On September 8, 2022, the Northern Virginia Transportation Authority held a public hearing on its draft five-year update to TransAction, the regional authority’s long-range transportation plan for Northern Virginia. Active Prince William’s co-chairs, Mark Scheufler and Allen Muchnick, delivered separate oral statements at this hearing, and both statements are posted below.
A recording of the public hearing, which featured 21 citizen comments, is here. Mark’s statement begins at 1:10:50 in this recording, while Allen’s statement follows immediately at 1:13:40 .
Additional written statements submitted on September 18, 2022:
Good Evening. Mark Scheufler, Prince William County. Thank you for the opportunity to address you tonight.
I am a member of Active Prince William, which is a volunteer group of concerned citizens who advocate for better opportunities, support, and infrastructure for active transportation and healthy lifestyles within Prince William County, Manassas, and Manassas Park.

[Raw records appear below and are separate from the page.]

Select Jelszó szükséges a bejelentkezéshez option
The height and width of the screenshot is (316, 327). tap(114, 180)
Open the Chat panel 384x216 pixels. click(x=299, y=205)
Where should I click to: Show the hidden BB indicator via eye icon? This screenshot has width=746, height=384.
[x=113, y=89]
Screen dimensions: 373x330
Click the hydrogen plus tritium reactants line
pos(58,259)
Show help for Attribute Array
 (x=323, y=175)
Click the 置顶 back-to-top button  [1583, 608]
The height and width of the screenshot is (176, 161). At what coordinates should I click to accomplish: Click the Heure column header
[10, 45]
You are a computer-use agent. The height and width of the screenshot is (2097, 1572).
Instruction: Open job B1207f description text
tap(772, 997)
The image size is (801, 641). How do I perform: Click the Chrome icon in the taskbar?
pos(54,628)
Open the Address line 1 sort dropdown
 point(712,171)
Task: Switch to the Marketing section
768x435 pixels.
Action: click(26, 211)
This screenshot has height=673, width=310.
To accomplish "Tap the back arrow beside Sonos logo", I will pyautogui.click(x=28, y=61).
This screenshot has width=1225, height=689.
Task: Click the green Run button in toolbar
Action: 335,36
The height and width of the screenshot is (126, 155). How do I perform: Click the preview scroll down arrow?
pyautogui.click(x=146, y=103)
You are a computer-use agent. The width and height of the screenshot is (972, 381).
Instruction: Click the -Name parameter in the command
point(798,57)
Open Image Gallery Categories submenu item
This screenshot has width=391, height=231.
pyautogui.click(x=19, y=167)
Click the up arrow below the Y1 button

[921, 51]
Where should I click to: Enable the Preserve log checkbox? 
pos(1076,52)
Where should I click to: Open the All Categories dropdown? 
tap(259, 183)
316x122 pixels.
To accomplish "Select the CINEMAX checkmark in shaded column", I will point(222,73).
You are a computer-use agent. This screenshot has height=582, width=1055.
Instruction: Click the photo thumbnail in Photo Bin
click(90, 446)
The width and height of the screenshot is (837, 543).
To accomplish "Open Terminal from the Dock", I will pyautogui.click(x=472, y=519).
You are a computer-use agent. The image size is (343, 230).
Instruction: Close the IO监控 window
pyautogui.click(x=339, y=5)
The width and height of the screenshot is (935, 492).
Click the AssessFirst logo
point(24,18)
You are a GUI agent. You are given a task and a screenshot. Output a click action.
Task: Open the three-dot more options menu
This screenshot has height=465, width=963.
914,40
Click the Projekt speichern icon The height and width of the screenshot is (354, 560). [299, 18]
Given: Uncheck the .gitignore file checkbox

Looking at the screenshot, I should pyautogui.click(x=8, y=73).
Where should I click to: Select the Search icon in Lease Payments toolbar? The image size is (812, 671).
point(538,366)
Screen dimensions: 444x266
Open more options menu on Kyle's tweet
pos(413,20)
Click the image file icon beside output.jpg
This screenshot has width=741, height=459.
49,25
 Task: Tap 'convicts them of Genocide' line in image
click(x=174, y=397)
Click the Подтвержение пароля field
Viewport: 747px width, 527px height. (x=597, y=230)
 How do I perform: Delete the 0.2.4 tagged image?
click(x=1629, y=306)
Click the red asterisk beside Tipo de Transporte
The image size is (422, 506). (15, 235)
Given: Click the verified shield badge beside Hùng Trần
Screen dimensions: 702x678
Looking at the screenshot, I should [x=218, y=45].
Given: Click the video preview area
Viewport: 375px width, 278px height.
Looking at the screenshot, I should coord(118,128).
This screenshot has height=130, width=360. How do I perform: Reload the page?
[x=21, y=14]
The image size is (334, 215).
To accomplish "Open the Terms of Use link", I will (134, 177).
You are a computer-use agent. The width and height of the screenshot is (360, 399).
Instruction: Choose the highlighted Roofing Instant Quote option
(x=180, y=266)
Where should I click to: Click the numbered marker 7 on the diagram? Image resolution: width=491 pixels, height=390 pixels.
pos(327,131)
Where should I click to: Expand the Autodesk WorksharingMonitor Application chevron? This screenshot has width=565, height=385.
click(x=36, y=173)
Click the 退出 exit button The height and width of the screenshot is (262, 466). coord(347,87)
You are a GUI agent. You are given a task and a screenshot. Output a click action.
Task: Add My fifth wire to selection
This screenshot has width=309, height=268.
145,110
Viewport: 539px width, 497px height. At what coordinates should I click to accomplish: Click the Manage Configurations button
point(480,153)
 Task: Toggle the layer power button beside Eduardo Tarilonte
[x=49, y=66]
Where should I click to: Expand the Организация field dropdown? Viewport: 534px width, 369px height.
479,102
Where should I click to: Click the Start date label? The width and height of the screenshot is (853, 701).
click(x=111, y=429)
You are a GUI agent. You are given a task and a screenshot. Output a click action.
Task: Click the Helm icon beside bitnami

I have reviewed the list of projects and associated documentation in the TransAction package and continue to be disappointed in the goals and outcomes of this process.
I do not believe a directionless, hodgepodge, all-the-above-list-of-projects approach of expanding capacity to reduce roadway congestion is the best path for the region. Reform to the NVTA statute is needed.
I compare the Northern Virginia transportation situation as it relates to congestion to be comparable to obesity. The solution for obesity should not be to loosen the belt for extra capacity which is similar to the 20th century concept that unmanaged road widening is a solution to congestion in urban areas such as Northern Virginia.
Unfortunately the Transaction list includes 117 projects with the word “Widen” in it.
This update to the TransAction along with the NVTA statute will continue to point outer jurisdictions of Fairfax, Prince William and Loudoun to submit car-first projects that serve to increase car dependency to future six-year funding programs.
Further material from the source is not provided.